O Ministério Público do Rio Grande do Norte (MPRN) e a Defensoria Pública do Estado (DPERN) ingressaram com uma ação civil pública contra a Neoenergia Cosern, exigindo a restituição em dobro de valores cobrados indevidamente de consumidores que utilizam o Sistema de Compensação de Energia Elétrica. A decisão de judicializar ocorreu após tentativas de acordo administrativo terem se esgotado, segundo os órgãos autores da ação.
O caso teve início com reclamações de clientes, registradas a partir de novembro de 2025, que relataram aumentos expressivos em suas contas de luz. As queixas apontam que a Neoenergia Cosern passou a cobrar o consumo integral das unidades beneficiárias, desconsiderando os créditos de energia solar acumulados. A mudança ocorreu sem comunicação prévia aos consumidores e impactou negativamente a dignidade daqueles que investiram em geração distribuída, confiando nos benefícios garantidos até 2045.
A ação também aponta a imposição automática de parcelamentos considerados indevidos e a cobrança de tarifas e impostos sobre a energia compensada. Para o MPRN e a DPERN, essas práticas violam o direito adquirido de consumidores que aderiram ao sistema antes das alterações legislativas e configuram um desrespeito à boa-fé contratual.

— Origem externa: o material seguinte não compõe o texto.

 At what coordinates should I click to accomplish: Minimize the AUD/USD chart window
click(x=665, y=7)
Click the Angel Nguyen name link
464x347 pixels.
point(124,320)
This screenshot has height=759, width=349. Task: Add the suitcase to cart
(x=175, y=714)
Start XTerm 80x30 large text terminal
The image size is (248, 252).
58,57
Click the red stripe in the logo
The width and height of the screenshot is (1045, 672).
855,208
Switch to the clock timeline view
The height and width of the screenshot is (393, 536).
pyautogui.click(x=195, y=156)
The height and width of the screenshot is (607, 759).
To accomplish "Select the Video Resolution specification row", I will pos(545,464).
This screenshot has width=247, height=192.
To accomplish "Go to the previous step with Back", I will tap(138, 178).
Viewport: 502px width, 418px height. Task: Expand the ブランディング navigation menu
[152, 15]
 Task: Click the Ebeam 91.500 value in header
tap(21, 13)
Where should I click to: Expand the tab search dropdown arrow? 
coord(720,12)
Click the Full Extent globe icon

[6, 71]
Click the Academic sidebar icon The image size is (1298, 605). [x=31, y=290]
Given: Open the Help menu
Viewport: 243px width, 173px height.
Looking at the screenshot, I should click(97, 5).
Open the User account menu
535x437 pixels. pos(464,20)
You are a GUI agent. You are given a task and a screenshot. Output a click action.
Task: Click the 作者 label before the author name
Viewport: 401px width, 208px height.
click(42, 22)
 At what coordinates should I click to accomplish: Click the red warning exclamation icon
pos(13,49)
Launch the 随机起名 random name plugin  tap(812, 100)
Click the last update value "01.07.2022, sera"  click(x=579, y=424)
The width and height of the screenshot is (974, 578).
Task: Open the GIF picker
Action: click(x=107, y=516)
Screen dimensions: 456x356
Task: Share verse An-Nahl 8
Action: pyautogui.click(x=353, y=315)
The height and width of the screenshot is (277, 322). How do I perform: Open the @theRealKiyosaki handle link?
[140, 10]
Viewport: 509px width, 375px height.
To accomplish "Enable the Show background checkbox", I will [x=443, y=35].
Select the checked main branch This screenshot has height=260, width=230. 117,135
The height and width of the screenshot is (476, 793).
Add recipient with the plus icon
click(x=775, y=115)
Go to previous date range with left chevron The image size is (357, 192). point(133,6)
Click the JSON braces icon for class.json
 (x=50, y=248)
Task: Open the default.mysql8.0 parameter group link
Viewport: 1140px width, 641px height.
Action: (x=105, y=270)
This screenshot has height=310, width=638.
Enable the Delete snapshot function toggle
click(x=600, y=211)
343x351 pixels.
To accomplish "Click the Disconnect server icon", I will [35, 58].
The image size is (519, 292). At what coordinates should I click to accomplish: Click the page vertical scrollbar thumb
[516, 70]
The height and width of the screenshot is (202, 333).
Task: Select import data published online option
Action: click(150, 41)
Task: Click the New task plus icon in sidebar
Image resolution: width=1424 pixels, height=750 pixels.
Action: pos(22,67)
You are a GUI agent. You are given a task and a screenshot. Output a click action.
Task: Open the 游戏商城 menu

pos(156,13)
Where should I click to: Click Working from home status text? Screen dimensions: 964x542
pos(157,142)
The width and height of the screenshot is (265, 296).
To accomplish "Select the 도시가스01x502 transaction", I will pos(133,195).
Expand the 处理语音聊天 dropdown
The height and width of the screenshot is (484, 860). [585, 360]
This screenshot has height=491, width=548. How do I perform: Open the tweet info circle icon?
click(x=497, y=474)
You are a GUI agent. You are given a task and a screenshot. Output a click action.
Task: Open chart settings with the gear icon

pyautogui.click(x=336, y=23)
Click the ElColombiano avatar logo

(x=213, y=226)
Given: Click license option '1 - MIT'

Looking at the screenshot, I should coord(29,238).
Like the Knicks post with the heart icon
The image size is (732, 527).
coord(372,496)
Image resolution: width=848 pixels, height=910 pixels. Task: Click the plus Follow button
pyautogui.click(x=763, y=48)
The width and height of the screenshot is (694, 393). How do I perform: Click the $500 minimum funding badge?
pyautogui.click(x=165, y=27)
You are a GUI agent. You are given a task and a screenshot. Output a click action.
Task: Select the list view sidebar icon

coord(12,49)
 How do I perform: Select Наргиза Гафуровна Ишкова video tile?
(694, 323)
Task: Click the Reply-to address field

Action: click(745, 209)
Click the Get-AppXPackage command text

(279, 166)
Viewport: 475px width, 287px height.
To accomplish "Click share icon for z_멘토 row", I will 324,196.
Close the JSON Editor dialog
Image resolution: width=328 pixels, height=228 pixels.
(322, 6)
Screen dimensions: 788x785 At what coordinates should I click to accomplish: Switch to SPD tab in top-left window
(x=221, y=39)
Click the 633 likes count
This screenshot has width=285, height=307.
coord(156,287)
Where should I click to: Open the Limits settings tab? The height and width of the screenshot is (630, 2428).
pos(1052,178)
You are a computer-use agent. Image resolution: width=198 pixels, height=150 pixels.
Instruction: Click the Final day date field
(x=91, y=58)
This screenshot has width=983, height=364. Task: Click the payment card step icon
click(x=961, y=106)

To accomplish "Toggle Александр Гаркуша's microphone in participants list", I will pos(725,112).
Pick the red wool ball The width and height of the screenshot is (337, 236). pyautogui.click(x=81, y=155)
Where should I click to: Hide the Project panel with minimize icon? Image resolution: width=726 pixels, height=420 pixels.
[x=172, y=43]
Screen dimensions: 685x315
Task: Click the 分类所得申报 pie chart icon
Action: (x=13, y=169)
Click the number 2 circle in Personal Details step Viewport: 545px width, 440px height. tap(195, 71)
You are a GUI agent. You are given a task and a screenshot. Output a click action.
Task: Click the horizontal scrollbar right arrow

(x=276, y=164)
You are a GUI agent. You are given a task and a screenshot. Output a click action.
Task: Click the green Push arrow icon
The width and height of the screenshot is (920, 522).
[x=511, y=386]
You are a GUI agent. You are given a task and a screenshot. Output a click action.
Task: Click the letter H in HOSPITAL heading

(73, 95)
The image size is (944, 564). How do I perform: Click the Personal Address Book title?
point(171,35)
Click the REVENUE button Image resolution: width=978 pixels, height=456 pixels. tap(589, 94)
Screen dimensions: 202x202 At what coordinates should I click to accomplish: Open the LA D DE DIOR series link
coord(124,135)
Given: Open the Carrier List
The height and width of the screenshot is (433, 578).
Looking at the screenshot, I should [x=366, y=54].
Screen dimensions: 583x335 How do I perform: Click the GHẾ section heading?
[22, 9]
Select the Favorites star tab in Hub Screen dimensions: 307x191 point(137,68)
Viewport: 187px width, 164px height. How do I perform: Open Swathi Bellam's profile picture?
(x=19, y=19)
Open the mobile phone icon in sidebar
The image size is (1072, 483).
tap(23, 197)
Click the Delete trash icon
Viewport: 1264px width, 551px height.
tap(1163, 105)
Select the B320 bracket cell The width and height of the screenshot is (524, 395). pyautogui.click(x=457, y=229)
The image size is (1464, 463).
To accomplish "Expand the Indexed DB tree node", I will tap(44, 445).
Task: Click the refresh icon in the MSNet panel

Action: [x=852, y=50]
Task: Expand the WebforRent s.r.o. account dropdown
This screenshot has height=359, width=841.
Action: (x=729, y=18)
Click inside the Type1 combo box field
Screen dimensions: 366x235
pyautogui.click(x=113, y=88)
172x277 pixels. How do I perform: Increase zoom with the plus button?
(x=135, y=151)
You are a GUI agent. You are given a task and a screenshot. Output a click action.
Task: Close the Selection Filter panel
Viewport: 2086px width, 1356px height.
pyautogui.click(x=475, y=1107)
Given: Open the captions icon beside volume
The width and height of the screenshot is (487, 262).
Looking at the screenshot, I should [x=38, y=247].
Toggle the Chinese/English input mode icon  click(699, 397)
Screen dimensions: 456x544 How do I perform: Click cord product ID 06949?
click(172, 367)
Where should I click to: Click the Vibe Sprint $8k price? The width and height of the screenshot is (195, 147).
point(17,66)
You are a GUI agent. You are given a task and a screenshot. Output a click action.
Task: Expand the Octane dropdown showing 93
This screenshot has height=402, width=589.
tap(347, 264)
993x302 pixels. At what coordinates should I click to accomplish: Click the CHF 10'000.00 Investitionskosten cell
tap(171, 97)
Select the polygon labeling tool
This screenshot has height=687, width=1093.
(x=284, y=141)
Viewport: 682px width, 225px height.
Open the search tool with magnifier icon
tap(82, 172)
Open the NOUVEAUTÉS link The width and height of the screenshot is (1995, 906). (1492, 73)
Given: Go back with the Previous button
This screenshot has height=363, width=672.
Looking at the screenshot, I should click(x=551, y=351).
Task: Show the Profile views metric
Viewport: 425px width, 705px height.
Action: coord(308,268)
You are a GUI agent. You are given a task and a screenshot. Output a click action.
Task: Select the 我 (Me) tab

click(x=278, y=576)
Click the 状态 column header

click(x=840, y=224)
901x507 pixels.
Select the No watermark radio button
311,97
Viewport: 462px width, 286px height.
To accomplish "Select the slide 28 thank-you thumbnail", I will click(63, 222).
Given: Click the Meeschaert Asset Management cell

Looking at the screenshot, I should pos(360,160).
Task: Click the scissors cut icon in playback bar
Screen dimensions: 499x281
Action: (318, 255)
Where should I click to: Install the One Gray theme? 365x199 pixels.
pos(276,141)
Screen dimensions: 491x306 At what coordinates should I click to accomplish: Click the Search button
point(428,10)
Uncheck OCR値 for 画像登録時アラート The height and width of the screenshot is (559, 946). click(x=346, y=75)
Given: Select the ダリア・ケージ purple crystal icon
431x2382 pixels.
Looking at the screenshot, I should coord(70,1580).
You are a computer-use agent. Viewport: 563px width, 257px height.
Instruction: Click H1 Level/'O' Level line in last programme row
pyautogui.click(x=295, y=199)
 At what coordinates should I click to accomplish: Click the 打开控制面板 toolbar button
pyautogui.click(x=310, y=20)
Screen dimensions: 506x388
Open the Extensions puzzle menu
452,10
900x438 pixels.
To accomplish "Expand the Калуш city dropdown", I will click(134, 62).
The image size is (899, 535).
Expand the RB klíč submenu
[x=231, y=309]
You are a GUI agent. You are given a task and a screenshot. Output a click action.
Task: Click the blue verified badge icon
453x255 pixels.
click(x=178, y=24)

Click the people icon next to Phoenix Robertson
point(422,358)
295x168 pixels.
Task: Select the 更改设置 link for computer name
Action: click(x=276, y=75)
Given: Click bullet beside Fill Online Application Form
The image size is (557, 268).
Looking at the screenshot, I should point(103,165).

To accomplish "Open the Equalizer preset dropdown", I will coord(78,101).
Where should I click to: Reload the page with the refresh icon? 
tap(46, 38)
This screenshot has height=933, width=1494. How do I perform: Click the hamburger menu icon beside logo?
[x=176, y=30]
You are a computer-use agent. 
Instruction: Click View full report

Antes de recorrer à Justiça, o Ministério Público realizou um inquérito civil, promoveu audiências extrajudiciais e solicitou pareceres técnicos para buscar uma solução administrativa. No entanto, as tentativas de acordo com a concessionária não foram bem-sucedidas.
Além da devolução em dobro das cobranças indevidas, os órgãos pedem que a Justiça condene a Neoenergia Cosern ao pagamento de R$ 46 milhões por danos morais coletivos. Caso o pedido seja aceito, o valor será destinado ao Fundo Estadual de Defesa dos Direitos Difusos. Foi solicitada também uma liminar para impedir a suspensão do fornecimento de energia elétrica e a negativação dos consumidores afetados, além de exigir melhorias nos canais de atendimento da empresa.
Em resposta, a Neoenergia Cosern informou que ainda não foi oficialmente notificada sobre o processo e que adotará as medidas cabíveis após analisar o conteúdo da ação judicial.